さらに、ストレージ性能を「CrystalDiskMark」でチェックしてみたところ、図のようになった。NVMe対応SSDということもあって、シーケンシャル・リードが2500MB/s前後と高速。OSやアプリの起動もキビキビしており、ファイル操作なども快適だった。
バッテリは標準の42WHrと、大容量の53WHrの2種類から選べるが、評価機は42WHrの方が搭載されていた。駆動時間はJEITA 2.0準拠で約14.8時間、「Mobilemark2018」測定時に約15.5時間となっている。そこでバッテリーベンチマークソフト「BBench」を使って、実際にどのくらい持つか計測してみたところ、10時間25分の駆動が可能だった。なお、計測の際は電源モードを「より良いバッテリー」に、画面の明るさは「40%」にし、BBenchは「60秒間隔でのWeb巡回」と「10秒間隔でのキーストローク」にチェックを入れて満充電状態から電源が落ちるまでの時間を計測している。

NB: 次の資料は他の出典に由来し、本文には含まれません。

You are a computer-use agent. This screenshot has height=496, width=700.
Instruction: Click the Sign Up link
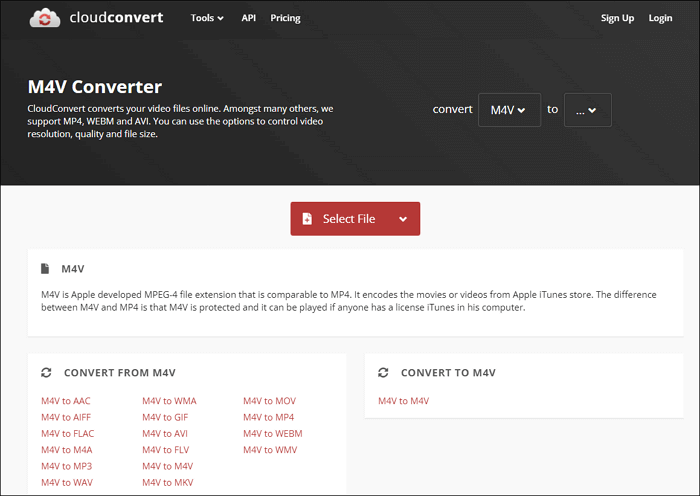coord(617,18)
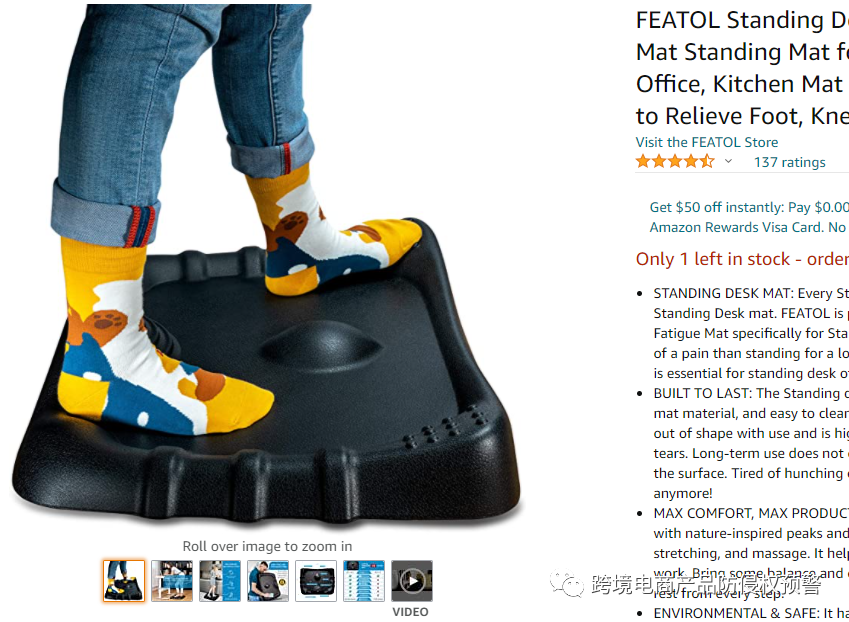Click the VIDEO label under thumbnails
The image size is (849, 622).
(x=410, y=612)
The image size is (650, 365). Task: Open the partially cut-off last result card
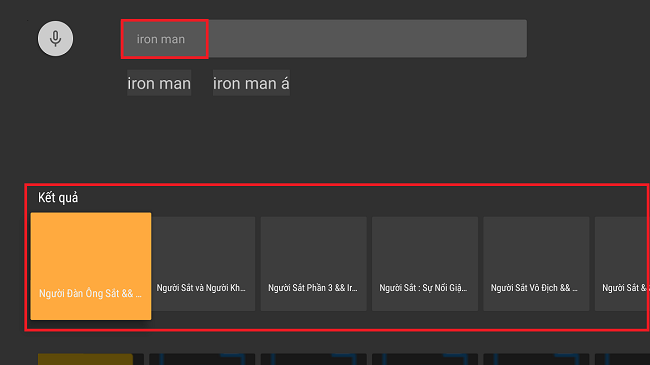(622, 264)
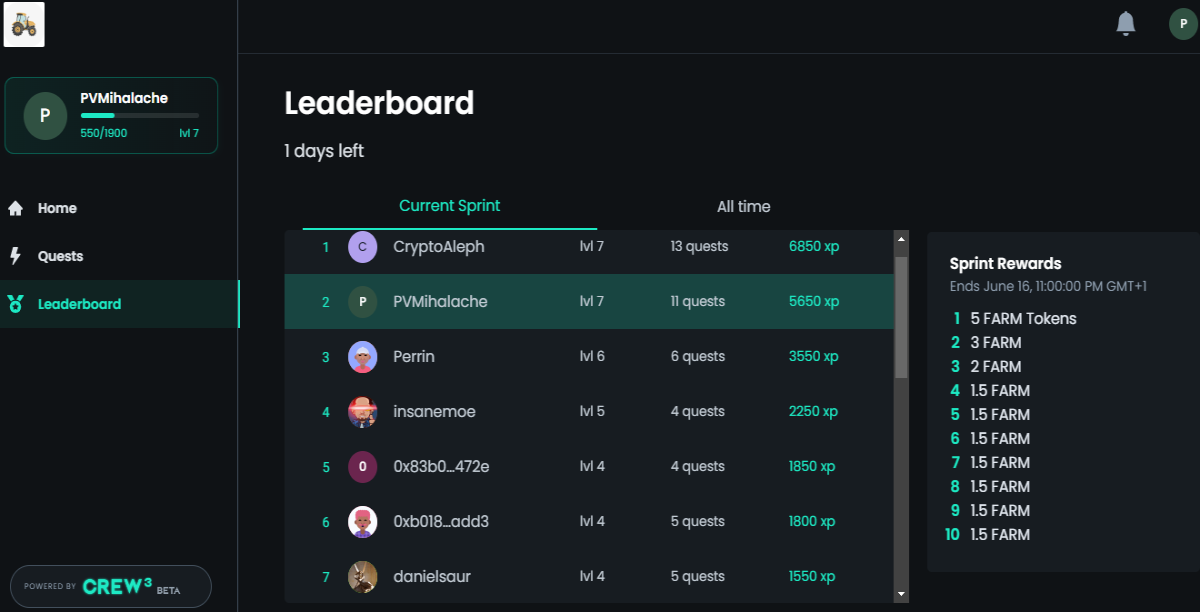Image resolution: width=1200 pixels, height=612 pixels.
Task: Open PVMihalache profile card in sidebar
Action: (111, 116)
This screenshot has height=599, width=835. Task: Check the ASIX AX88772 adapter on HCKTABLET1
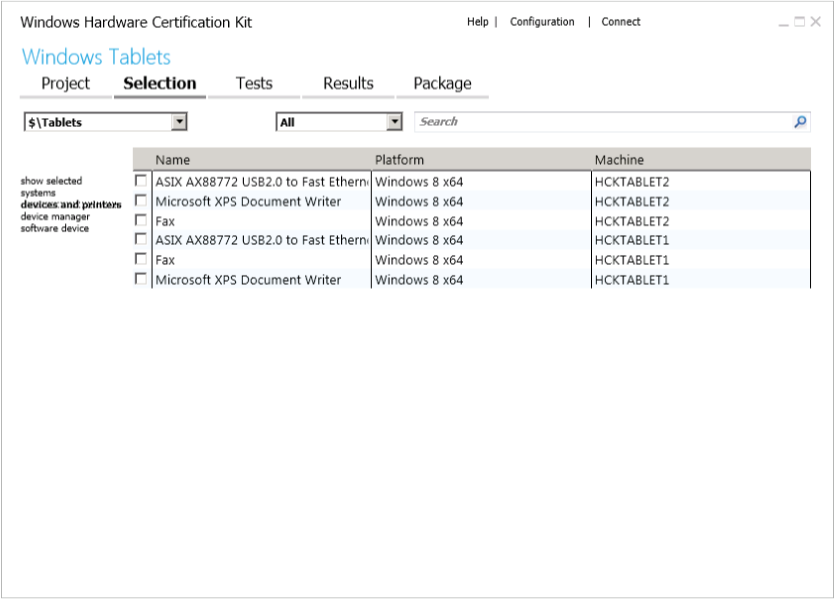pyautogui.click(x=143, y=240)
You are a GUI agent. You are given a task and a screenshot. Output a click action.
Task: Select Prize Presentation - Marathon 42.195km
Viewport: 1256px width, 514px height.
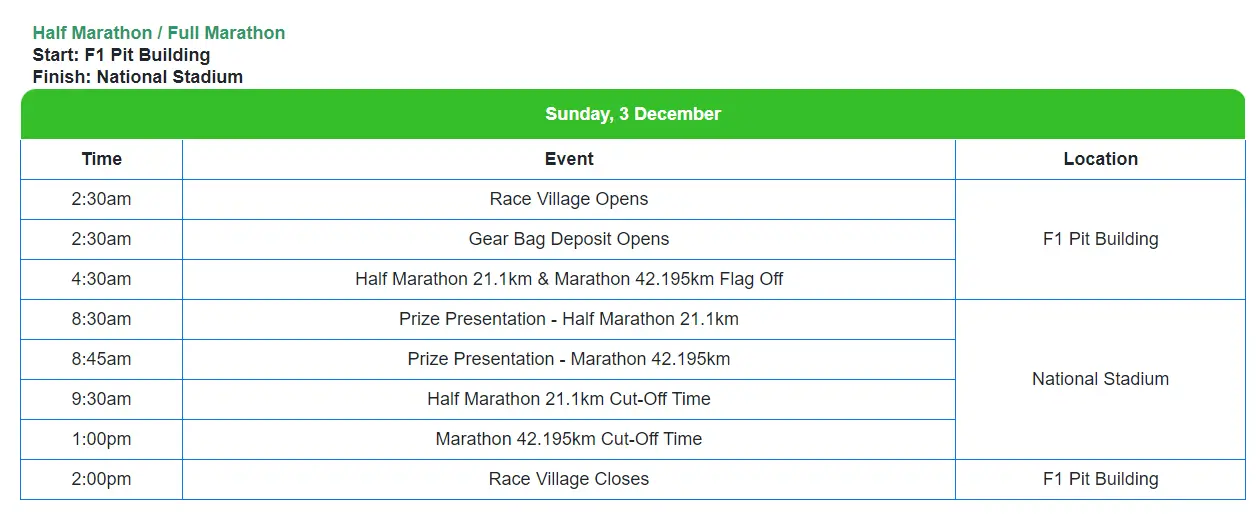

公称値には届かなかったものの、Wi-Fiを使いながらの計測でこれだけ持てば一般的な用途には十分だろう。より長持ちのバッテリーを求めるなら、若干本体質量が重くなるが大容量バッテリーをおすすめしたい。ちなみにバッテリーはいずれも充放電回数1,000回という高耐久性タイプが採用されている。買い替えのサイクルを考えると、かなり安心感のあるバッテリー寿命だ。
2つの生体認証機能とHP独自機能を搭載しセキュリティーも万全
ビジネスシーンで使うことを考えると、セキュリティーも見逃せない要素。「HP ProBook 635 Aero G8」は最新のWindows 11 Proを採用しており、従来より強化されたセキュリティー機能を利用することができる(なお、日本HPの直販サイトでは必要に応じてWindows 10 ProやWindows 11 Homeも選択可能)。
また、ディスプレイ上部にはWindows Helloに対応した立体検知IRカメラが搭載されており、あらかじめ顔をスキャンして登録しておけば、PC本体に顔を向けるだけで瞬時に顔認証でログインできる。さらにパームレストには指紋センサーも内蔵されており、事前に指紋を登録しておけば指でタッチするだけでログイン可能。自宅では顔認証を、マスクを着用している出先では指紋認証をという具合に、シーンに合わせて使い分けられるのが便利だ。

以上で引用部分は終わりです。